Saved data entries
>>>

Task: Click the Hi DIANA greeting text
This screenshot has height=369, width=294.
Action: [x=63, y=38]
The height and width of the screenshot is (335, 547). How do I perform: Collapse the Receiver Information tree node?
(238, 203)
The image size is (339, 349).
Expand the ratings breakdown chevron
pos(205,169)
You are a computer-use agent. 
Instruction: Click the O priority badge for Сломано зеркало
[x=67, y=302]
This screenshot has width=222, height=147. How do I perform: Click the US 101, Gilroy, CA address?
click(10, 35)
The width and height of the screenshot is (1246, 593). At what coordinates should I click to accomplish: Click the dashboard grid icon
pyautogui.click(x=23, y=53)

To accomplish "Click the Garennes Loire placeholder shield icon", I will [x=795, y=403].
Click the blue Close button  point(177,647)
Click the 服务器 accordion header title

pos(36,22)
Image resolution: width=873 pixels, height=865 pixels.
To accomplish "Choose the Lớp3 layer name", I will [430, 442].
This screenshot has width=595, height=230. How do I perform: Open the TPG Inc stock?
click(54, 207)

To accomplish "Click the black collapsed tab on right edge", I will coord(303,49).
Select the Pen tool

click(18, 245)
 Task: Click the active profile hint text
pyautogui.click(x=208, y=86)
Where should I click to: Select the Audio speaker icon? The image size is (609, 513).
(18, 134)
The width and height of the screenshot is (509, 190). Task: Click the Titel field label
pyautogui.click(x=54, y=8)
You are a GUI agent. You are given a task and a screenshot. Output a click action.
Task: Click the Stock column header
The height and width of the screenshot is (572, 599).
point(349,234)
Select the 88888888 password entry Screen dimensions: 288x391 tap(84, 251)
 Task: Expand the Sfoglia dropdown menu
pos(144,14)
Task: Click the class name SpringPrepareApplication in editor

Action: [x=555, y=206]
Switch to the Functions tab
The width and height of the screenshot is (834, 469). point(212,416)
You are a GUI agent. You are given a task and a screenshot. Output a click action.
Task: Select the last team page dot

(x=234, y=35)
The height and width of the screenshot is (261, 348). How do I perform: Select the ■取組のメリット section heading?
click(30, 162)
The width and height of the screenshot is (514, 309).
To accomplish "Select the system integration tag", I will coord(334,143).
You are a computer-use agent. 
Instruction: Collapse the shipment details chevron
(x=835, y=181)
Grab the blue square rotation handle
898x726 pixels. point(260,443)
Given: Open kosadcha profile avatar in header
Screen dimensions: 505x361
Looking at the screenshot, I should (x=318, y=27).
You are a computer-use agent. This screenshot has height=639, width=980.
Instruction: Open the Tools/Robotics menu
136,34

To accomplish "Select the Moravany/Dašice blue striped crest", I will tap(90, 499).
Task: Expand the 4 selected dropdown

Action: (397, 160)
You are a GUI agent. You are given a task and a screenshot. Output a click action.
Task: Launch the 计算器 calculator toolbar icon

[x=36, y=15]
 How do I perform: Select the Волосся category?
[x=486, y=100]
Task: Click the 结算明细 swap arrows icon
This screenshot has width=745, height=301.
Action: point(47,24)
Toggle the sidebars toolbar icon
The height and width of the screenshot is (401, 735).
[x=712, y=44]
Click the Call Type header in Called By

<<<

• **WHAT IS REQUIRED**:
A faithful retyping of every entry above is the task.

• **RESPONSE**:
Task: Click the Hi DIANA greeting text
This screenshot has height=369, width=294.
Action: [x=63, y=38]
The height and width of the screenshot is (335, 547). How do I perform: Collapse the Receiver Information tree node?
(238, 203)
The image size is (339, 349).
Expand the ratings breakdown chevron
pos(205,169)
You are a computer-use agent. 
Instruction: Click the O priority badge for Сломано зеркало
[x=67, y=302]
This screenshot has width=222, height=147. How do I perform: Click the US 101, Gilroy, CA address?
click(10, 35)
The width and height of the screenshot is (1246, 593). At what coordinates should I click to accomplish: Click the dashboard grid icon
pyautogui.click(x=23, y=53)

To accomplish "Click the Garennes Loire placeholder shield icon", I will [x=795, y=403].
Click the blue Close button  point(177,647)
Click the 服务器 accordion header title

pos(36,22)
Image resolution: width=873 pixels, height=865 pixels.
To accomplish "Choose the Lớp3 layer name", I will [430, 442].
This screenshot has width=595, height=230. How do I perform: Open the TPG Inc stock?
click(54, 207)

To accomplish "Click the black collapsed tab on right edge", I will coord(303,49).
Select the Pen tool

click(18, 245)
 Task: Click the active profile hint text
pyautogui.click(x=208, y=86)
Where should I click to: Select the Audio speaker icon? The image size is (609, 513).
(18, 134)
The width and height of the screenshot is (509, 190). Task: Click the Titel field label
pyautogui.click(x=54, y=8)
You are a GUI agent. You are given a task and a screenshot. Output a click action.
Task: Click the Stock column header
The height and width of the screenshot is (572, 599).
point(349,234)
Select the 88888888 password entry Screen dimensions: 288x391 tap(84, 251)
 Task: Expand the Sfoglia dropdown menu
pos(144,14)
Task: Click the class name SpringPrepareApplication in editor

Action: [x=555, y=206]
Switch to the Functions tab
The width and height of the screenshot is (834, 469). point(212,416)
You are a GUI agent. You are given a task and a screenshot. Output a click action.
Task: Select the last team page dot

(x=234, y=35)
The height and width of the screenshot is (261, 348). How do I perform: Select the ■取組のメリット section heading?
click(30, 162)
The width and height of the screenshot is (514, 309).
To accomplish "Select the system integration tag", I will coord(334,143).
You are a computer-use agent. 
Instruction: Collapse the shipment details chevron
(x=835, y=181)
Grab the blue square rotation handle
898x726 pixels. point(260,443)
Given: Open kosadcha profile avatar in header
Screen dimensions: 505x361
Looking at the screenshot, I should (x=318, y=27).
You are a computer-use agent. This screenshot has height=639, width=980.
Instruction: Open the Tools/Robotics menu
136,34

To accomplish "Select the Moravany/Dašice blue striped crest", I will tap(90, 499).
Task: Expand the 4 selected dropdown

Action: (397, 160)
You are a GUI agent. You are given a task and a screenshot. Output a click action.
Task: Launch the 计算器 calculator toolbar icon

[x=36, y=15]
 How do I perform: Select the Волосся category?
[x=486, y=100]
Task: Click the 结算明细 swap arrows icon
This screenshot has width=745, height=301.
Action: point(47,24)
Toggle the sidebars toolbar icon
The height and width of the screenshot is (401, 735).
[x=712, y=44]
Click the Call Type header in Called By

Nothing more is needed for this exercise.